It is safe to assume that when John Dowland – whose poignant ‘Flow My Tears’, in an arrangement for string quartet, we are playing in our forthcoming concerts – took up his post as lutenist and composer at the court of Christian IV of Denmark in 1598, he travelled by ship from London to Copenhagen.  In a way, ports such as Copenhagen were the equivalent of modern day airports, making the world seem a smaller place.

In finding connections to distant shores in our current concert programme it is clearer than ever that ‘no man is an island’, to quote John Donne (a direct contemporary of Dowland.)  Carl Nielsen, born on the Danish island of Funen in 1865 would have been very aware from a very young age of Copenhagen’s pivotal position in maritime connections to the wider world. 

Copenhagen 1860

Nielsen said that ‘I do not enjoy composing music if I continue to do it in the same way.’  His music is certainly very stimulating to play.  To say that it is an unpredictable ride might suggest that it is difficult to listen to or hold together coherently in performance but somehow he knows how to make it all work.  As a violinist himself (in the Royal Danish Orchestra for a while) he had an inside knowledge of string playing and gained considerably from playing many pieces that stimulated his imagination.

Carl Nielsen 1879

He wrote his second string quartet in F minor mostly while he was spending time in Germany on a scholarship after he had officially finished his musical studies at the Copenhagen Conservatory.  He relished the input gained at Leipzig, Berlin and Dresden and was particularly impressed by Wagner’s operas.  It is possible to hear a very distinct echo of Wagner’s Siegfried Idyll in the slow movement of the quartet. 

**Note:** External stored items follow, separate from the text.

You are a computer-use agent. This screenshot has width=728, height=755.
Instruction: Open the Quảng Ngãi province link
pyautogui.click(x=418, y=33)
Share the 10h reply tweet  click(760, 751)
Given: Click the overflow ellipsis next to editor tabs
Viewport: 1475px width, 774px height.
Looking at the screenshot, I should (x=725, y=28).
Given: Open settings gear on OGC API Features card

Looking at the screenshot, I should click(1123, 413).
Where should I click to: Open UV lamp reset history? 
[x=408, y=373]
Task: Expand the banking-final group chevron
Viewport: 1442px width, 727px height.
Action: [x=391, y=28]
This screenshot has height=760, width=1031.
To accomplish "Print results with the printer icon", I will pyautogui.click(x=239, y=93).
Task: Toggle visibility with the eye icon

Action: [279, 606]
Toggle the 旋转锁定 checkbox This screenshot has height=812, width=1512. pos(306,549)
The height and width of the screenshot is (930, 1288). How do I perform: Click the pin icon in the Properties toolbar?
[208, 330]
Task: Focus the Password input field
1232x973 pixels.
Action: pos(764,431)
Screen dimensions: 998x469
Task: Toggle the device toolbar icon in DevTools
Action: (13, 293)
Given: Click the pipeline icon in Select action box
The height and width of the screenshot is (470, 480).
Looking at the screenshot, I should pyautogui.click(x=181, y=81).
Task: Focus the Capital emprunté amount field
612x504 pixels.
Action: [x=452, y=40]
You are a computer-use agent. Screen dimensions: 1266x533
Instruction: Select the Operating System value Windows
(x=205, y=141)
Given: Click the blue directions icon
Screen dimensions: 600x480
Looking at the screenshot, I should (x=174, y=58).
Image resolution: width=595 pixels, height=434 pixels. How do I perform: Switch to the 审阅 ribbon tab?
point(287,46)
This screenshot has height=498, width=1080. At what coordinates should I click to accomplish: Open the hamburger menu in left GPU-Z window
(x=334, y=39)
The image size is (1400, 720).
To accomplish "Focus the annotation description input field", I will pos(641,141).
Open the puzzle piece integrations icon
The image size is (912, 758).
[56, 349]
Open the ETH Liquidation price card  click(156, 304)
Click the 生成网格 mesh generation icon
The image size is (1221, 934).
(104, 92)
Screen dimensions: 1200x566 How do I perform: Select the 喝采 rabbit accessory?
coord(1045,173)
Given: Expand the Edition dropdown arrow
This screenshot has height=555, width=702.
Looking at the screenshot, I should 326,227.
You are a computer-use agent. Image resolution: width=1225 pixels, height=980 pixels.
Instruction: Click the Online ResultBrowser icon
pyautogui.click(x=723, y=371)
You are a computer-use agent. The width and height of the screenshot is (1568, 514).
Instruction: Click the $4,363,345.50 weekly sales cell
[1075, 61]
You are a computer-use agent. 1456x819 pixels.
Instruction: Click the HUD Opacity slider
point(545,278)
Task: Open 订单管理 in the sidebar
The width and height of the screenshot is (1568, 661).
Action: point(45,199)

He was subsequently to forge his own very individual way unencumbered by the magnetic pull of Wagner.  His music is clearly infused with the traditional music of his homeland and in this sense he clearly felt close to the aesthetic of Edvard Grieg, as this little excerpt from the Allegro scherzando shows:

 

There is definitely a cheeky side to Nielsen. With him at the helm you never quite know where he’s going to take you next but you wouldn’t want to miss getting on board his ship.  As he said: “Music is the sound of life.”

A distant shore

The contemporary composer Caroline Shaw lives on the east coast of the USA, in New York – a faraway shore from Topsham in Devon but as was mentioned in the previous blog post the trading connections between Devon and America are historically longstanding.  This map shows the trading links – in particular the route to Newfoundland with its fishing riches.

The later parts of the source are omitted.